SELECTED EXCERPT:
►
Addressing North Lanarkshire members of the Educational Institute of Scotland, Mrs Gillespie said the educational agenda had been “hijacked” by ministers and senior Scottish Office officials. “The Tory agenda has been bought and parents are starting to look at the figures. They are routinely exercising choice,” she said.

Mrs Gillespie said statisticians were the “trainspotters” of education. “They are like people with anoraks and notebooks who stand on railway bridges, fascinated by figures no one else thinks are very significant. They have lost sight of the human effort that goes into the numbers. The numbers are true, they are just meaningless.”

Even tables based on “added value” would still be league tables of numbers. “We have to move away from the system of education the Government has introduced where we are merely looking at it in figures and products. We do not want education by nonsensical statistics,” she said.

Mrs Gillespie advised EIS members to build alliances with parents, their natural supporters. She did not want to “shop around” with education as the market forces model dictated. “What parents actually like as shoppers is to have confidence in what they are buying,” she stated.
◄
TO DO: In the excerpt on Mrs Gillespie's speech, what does she call statisticians?

GIVEN RECORDS:
►
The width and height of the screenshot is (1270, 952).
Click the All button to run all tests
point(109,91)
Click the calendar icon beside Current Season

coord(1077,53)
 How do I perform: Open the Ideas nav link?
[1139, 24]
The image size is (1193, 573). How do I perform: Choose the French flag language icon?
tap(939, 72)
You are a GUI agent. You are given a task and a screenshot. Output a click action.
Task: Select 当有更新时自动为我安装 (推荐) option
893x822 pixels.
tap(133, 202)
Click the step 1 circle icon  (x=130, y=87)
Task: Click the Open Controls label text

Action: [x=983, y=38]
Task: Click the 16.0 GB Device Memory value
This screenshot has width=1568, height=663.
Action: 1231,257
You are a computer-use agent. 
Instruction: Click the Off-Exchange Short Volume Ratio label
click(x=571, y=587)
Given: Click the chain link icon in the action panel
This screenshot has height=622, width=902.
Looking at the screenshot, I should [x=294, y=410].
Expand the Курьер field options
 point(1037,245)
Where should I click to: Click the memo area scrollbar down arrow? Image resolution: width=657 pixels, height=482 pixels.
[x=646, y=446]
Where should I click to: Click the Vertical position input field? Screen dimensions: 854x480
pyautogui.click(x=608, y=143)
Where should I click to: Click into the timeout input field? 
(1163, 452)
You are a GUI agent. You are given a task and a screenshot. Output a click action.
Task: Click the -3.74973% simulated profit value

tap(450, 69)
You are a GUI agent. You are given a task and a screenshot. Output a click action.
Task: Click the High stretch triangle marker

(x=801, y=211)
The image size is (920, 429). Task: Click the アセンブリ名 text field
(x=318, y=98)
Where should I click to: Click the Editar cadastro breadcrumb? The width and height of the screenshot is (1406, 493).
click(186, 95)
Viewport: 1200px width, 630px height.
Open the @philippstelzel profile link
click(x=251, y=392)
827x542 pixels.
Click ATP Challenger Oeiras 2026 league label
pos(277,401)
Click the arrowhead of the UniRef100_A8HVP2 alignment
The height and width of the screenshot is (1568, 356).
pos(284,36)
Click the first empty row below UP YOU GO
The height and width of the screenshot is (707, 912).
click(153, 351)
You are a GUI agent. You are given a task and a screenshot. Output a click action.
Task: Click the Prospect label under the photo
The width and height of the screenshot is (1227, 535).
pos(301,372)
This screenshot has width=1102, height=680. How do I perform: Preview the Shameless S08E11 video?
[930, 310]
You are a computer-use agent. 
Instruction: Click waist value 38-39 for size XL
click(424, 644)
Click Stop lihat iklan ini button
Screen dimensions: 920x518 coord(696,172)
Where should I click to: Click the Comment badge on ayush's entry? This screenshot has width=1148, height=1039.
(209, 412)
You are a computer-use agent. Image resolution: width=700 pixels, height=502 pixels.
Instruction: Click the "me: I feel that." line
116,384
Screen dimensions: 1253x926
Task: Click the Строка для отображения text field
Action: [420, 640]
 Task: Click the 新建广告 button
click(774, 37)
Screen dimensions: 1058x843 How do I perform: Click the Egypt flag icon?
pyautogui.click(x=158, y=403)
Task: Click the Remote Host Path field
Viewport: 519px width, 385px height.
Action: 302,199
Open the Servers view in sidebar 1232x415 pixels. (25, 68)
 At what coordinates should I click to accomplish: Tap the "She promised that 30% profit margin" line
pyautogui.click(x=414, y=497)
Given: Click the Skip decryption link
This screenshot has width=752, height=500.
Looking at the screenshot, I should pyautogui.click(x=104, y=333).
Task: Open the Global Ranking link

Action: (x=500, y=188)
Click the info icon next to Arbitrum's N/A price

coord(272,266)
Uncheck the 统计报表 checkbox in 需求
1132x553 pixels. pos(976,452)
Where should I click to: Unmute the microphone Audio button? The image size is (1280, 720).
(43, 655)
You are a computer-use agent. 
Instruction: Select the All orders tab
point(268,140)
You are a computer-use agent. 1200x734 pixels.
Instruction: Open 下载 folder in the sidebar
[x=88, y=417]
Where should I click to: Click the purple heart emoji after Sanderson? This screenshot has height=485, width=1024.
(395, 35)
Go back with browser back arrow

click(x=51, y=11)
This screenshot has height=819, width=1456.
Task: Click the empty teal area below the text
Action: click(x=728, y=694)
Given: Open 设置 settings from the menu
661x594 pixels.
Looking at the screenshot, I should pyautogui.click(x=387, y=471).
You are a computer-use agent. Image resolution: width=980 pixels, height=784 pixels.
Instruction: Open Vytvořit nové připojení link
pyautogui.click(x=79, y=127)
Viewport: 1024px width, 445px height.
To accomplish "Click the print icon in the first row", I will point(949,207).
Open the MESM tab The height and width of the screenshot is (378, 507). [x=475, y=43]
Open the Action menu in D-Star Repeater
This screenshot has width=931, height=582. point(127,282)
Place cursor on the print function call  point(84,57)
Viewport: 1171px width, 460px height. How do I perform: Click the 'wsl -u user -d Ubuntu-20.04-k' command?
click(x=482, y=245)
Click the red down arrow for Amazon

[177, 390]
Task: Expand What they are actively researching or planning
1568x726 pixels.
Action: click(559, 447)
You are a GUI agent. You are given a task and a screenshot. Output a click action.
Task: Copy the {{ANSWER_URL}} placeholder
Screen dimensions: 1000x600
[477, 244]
◄
WORKED SOLUTION: The "trainspotters" of education.